Bruxelles loue les « bénéfices » des prix bas
Mais ce qui chagrine les opérateurs, c'est que la Commission européenne semble rester farouchement opposée à toute initiative pour réduire la concurrence dans les pays membres. C'est, du moins, ce qui transparaît dans son livre blanc. Dans ce document, elle souligne, par exemple, son attachement à « la préservation de la concurrence en aval » dans les différents marchés. Un peu plus loin, elle vante les « avantages considérables » , pour les consommateurs, de bénéficier de « prix bas » pour l'Internet fixe ou la téléphonie mobile.
En France, la présidente de l'Arcep, le régulateur des télécoms, ne cache pas ses réserves concernant un changement de la réglementation européenne pour le secteur.

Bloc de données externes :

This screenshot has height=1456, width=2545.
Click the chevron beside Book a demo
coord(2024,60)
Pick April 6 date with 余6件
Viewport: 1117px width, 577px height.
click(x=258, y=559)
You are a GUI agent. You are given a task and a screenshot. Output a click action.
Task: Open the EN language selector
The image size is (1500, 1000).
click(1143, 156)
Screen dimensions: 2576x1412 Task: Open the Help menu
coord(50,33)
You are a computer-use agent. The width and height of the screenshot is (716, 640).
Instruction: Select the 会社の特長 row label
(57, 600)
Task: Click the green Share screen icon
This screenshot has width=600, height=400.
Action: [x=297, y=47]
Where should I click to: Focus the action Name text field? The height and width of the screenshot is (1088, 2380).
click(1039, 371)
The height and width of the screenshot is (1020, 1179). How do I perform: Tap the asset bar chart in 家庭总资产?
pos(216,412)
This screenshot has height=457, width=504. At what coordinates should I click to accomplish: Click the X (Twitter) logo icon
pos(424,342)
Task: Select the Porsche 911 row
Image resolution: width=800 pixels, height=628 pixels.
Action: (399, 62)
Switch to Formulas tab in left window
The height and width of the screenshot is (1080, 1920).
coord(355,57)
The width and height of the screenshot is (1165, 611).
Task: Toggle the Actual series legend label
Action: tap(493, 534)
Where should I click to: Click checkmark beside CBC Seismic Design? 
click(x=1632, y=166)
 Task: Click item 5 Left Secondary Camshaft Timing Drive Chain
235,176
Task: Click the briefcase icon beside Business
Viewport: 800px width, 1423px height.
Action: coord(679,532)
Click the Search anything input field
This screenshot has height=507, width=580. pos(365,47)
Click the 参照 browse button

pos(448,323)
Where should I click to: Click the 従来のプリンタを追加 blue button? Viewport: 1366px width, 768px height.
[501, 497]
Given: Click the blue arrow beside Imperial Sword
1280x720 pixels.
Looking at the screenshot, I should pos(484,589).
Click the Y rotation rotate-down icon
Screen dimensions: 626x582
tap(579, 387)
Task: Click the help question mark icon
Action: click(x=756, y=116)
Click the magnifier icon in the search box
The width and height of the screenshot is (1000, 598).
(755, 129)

La semaine dernière, Laure de La Raudière, la présidente de l'autorité, a rappelé que « la régulation actuelle n'empêche pas les opérateurs d'être dans plusieurs pays européens ». Elle a notamment cité Orange, qui est présent en Belgique, en Espagne, au Luxembourg, en Pologne en Roumanie et en Slovaquie. Ou encore Xavier Niel et Iliad (Free), qui ont étendu leurs activités en Italie, en Pologne, et plus récemment en Suède. Quant à Patrick Drahi et son groupe Altice (SFR), ils opèrent également au Portugal.
L'Arcep ne croit pas à « un cadre purement européen »
Sans doute aussi soucieuse de préserver les pouvoirs de l'Arcep, Laure de La Raudière rappelle que, dans les télécoms, « les problématiques sont très différentes selon les pays ». Ce qui justifie, selon elle, que « les régulations soient très, très différentes ». Voilà pourquoi elle « ne croît pas beaucoup » à l'émergence d'« un cadre purement européen qui s'impose à tout le monde ». La position de la prochaine Commission européenne est, quoi qu'il en soit, très attendue.